WHAT THIS TASK INVOLVES
Extract every line of the data below and repeat each one word for word.

Saved dataset items
···
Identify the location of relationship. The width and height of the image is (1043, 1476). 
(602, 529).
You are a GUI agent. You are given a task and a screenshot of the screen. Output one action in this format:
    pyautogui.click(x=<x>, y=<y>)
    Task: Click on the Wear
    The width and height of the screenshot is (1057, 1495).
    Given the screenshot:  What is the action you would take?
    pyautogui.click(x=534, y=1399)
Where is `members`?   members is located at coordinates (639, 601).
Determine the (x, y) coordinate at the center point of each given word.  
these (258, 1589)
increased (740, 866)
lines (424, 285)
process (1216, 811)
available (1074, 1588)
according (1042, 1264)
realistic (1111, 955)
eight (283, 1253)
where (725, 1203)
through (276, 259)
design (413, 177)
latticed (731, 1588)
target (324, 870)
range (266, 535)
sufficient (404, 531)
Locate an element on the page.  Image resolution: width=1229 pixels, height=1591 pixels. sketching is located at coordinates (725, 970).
···
OUTPUT FOR THIS TASK
Identify the location of relationship. The width and height of the image is (1043, 1476). 
(602, 529).
You are a GUI agent. You are given a task and a screenshot of the screen. Output one action in this format:
    pyautogui.click(x=<x>, y=<y>)
    Task: Click on the Wear
    The width and height of the screenshot is (1057, 1495).
    Given the screenshot:  What is the action you would take?
    pyautogui.click(x=534, y=1399)
Where is `members`?   members is located at coordinates (639, 601).
Determine the (x, y) coordinate at the center point of each given word.  
these (258, 1589)
increased (740, 866)
lines (424, 285)
process (1216, 811)
available (1074, 1588)
according (1042, 1264)
realistic (1111, 955)
eight (283, 1253)
where (725, 1203)
through (276, 259)
design (413, 177)
latticed (731, 1588)
target (324, 870)
range (266, 535)
sufficient (404, 531)
Locate an element on the page.  Image resolution: width=1229 pixels, height=1591 pixels. sketching is located at coordinates (725, 970).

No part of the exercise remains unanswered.